§ Exercise requirements:
Using the records below, quote only the span that opens with the line containing "Click the words" and closes with the line containing "Task: Click the Corporate Tax slider handle", exactly and inclusively.

§ Recorded data:

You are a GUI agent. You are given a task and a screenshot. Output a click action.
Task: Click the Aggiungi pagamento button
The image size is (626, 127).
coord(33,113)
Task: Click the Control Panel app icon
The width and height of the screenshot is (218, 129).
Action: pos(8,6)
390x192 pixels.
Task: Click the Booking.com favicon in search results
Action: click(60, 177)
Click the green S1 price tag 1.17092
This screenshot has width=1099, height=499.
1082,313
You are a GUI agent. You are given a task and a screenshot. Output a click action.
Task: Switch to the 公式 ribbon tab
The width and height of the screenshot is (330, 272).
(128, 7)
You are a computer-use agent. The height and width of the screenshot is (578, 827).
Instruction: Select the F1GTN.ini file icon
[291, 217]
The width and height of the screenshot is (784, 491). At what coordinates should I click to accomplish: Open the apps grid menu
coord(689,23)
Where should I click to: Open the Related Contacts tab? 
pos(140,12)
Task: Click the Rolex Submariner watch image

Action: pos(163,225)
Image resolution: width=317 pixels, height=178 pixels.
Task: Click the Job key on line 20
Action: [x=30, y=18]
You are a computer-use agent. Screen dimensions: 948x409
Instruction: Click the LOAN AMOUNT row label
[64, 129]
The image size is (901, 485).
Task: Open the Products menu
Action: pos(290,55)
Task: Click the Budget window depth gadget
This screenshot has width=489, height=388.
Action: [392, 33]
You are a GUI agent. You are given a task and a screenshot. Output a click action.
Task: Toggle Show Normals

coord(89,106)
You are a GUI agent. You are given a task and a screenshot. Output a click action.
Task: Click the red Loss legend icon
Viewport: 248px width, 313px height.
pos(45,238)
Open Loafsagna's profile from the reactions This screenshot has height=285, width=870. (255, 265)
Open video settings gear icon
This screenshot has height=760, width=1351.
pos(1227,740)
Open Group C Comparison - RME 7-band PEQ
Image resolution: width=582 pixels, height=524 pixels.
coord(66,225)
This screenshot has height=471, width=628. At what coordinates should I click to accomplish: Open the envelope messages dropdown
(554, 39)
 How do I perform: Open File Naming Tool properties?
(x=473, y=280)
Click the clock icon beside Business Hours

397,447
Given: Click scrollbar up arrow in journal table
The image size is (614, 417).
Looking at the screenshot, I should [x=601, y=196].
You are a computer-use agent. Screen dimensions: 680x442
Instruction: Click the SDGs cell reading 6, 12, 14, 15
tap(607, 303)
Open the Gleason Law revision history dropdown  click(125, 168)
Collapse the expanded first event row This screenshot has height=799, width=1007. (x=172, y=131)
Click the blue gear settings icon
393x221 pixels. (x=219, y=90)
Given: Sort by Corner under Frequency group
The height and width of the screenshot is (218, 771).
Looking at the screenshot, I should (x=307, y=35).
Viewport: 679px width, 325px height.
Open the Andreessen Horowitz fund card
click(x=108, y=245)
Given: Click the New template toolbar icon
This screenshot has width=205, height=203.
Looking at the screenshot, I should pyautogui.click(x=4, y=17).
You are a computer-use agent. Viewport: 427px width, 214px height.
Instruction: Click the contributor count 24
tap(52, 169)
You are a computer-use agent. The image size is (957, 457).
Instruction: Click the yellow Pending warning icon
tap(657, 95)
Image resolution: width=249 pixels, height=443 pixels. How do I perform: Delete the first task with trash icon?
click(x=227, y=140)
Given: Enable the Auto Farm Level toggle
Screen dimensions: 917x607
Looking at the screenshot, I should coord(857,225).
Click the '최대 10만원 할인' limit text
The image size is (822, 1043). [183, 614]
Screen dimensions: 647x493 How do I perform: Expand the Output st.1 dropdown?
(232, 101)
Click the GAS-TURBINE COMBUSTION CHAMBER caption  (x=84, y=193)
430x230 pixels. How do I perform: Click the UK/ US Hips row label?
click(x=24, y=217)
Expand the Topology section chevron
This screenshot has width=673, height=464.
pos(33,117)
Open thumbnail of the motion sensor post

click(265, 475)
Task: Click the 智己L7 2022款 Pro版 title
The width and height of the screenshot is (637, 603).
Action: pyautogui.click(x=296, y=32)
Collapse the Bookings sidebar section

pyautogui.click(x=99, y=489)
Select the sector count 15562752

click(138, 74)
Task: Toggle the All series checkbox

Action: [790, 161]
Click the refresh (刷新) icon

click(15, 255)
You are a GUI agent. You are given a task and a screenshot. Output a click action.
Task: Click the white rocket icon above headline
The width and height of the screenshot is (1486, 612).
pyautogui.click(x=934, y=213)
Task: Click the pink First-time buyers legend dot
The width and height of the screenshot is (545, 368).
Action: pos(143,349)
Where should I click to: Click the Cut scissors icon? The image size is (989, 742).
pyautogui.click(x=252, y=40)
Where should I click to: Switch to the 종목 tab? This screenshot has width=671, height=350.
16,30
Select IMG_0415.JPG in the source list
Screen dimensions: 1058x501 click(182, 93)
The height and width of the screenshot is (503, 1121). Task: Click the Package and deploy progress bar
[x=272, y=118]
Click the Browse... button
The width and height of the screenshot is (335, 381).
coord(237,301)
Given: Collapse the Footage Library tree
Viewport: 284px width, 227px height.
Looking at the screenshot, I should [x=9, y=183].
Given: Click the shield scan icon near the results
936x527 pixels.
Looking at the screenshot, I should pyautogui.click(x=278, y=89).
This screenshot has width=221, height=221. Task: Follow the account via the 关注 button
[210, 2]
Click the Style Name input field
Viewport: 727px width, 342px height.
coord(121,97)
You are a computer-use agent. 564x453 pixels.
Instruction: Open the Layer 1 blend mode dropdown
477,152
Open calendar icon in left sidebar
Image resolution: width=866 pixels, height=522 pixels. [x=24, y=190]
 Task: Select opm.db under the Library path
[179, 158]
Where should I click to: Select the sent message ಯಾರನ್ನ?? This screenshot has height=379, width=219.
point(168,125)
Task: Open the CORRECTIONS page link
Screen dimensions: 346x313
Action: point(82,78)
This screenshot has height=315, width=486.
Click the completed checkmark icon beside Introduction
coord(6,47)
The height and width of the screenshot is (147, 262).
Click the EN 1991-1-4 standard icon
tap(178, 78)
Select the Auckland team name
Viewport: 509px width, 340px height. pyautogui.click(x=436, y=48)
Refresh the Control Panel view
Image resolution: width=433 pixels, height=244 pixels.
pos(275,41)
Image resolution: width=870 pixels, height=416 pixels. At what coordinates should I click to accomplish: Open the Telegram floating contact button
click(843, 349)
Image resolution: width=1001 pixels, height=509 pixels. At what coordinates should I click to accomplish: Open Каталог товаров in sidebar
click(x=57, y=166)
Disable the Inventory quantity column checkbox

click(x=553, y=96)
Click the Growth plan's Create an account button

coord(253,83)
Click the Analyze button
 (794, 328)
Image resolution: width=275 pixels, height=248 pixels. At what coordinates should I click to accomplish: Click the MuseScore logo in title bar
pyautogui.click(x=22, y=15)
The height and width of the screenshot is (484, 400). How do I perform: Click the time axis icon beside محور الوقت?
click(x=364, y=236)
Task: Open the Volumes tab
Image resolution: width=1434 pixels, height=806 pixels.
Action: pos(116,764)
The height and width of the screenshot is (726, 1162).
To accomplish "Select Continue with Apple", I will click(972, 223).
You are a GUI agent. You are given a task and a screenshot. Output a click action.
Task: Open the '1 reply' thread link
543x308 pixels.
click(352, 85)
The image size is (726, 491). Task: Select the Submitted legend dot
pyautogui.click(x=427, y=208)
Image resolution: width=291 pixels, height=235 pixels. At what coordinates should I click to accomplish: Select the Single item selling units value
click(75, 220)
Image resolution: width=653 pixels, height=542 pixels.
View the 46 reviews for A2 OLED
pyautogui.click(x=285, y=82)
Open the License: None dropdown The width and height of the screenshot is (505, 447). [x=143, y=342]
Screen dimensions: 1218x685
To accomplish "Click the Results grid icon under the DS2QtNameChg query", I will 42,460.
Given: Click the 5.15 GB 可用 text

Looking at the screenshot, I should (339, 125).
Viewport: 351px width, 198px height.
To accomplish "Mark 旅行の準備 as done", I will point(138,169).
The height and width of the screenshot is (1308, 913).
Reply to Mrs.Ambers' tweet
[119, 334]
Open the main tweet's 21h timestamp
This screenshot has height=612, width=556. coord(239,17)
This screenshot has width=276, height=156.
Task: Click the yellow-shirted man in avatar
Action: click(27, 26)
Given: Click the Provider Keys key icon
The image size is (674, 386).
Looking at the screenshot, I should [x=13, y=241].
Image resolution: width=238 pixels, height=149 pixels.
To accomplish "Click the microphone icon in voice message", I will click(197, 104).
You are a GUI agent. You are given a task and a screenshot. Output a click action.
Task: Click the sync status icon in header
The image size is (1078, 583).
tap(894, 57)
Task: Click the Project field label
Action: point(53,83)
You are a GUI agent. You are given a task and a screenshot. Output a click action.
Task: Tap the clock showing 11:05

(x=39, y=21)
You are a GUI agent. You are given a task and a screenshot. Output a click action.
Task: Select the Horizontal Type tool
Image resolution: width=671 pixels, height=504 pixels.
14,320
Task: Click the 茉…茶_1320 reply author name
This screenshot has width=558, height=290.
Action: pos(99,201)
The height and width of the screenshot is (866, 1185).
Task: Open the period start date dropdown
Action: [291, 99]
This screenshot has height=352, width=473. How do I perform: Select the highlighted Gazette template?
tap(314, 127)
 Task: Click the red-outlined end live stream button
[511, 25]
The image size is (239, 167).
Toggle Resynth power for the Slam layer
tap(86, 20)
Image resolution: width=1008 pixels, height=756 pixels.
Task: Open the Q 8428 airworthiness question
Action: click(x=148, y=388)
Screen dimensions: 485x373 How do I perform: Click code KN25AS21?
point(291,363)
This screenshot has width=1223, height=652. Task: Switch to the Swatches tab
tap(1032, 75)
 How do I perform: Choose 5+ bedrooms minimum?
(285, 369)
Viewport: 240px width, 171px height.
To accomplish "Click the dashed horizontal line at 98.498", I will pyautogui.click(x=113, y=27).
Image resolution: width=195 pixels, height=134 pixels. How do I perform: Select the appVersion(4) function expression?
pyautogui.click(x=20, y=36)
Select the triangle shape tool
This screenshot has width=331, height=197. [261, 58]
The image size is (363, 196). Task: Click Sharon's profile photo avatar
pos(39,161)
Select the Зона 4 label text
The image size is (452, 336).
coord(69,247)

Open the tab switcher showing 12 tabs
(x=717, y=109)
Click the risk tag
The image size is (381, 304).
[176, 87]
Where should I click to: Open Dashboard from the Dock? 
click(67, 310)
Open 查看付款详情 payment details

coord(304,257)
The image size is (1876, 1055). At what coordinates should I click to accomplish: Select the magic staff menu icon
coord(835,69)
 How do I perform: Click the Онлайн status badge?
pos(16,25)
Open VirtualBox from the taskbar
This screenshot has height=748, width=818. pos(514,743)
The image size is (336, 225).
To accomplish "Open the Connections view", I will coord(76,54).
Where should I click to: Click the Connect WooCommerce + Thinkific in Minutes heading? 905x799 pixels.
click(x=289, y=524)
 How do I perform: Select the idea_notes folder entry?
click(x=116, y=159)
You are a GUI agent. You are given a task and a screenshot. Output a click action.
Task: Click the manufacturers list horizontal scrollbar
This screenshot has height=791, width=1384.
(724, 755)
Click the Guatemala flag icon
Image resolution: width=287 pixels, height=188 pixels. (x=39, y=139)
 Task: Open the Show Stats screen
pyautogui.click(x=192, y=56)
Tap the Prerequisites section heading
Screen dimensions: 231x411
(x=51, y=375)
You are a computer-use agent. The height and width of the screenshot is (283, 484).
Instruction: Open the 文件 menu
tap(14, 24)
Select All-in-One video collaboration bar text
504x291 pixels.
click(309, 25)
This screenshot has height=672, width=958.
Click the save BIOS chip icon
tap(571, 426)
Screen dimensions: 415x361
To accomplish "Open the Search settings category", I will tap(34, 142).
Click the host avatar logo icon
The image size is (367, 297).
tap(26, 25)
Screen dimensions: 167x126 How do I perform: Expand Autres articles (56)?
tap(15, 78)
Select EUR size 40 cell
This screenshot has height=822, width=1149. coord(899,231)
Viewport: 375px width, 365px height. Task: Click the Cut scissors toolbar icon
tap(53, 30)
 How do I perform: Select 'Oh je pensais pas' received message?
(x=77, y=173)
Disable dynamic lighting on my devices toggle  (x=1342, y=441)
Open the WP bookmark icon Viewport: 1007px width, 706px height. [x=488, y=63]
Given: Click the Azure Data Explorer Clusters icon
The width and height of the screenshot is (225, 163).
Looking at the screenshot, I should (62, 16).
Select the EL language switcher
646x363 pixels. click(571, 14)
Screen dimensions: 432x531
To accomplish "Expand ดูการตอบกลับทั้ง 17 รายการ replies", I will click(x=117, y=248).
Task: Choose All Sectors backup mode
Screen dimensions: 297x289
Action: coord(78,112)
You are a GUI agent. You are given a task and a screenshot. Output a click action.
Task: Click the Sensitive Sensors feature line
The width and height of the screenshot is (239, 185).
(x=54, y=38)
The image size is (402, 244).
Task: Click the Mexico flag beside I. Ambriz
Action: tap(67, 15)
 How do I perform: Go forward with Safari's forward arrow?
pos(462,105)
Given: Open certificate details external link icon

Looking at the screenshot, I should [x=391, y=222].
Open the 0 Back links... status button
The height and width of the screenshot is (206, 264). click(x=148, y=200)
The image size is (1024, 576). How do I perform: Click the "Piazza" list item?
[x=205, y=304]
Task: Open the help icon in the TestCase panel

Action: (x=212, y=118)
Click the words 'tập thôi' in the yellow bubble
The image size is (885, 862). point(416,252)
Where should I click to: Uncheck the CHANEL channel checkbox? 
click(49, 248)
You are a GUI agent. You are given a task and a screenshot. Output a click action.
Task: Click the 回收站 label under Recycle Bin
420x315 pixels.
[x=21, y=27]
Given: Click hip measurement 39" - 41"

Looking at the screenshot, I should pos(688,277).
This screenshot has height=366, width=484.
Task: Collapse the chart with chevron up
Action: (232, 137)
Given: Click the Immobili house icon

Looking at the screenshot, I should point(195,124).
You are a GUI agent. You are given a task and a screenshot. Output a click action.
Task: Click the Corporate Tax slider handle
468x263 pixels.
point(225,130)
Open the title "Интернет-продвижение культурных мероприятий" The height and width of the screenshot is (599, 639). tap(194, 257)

§ Final answer:
Click the words 'tập thôi' in the yellow bubble
The image size is (885, 862). point(416,252)
Where should I click to: Uncheck the CHANEL channel checkbox? 
click(49, 248)
You are a GUI agent. You are given a task and a screenshot. Output a click action.
Task: Click the 回收站 label under Recycle Bin
420x315 pixels.
[x=21, y=27]
Given: Click hip measurement 39" - 41"

Looking at the screenshot, I should pos(688,277).
This screenshot has height=366, width=484.
Task: Collapse the chart with chevron up
Action: (232, 137)
Given: Click the Immobili house icon

Looking at the screenshot, I should point(195,124).
You are a GUI agent. You are given a task and a screenshot. Output a click action.
Task: Click the Corporate Tax slider handle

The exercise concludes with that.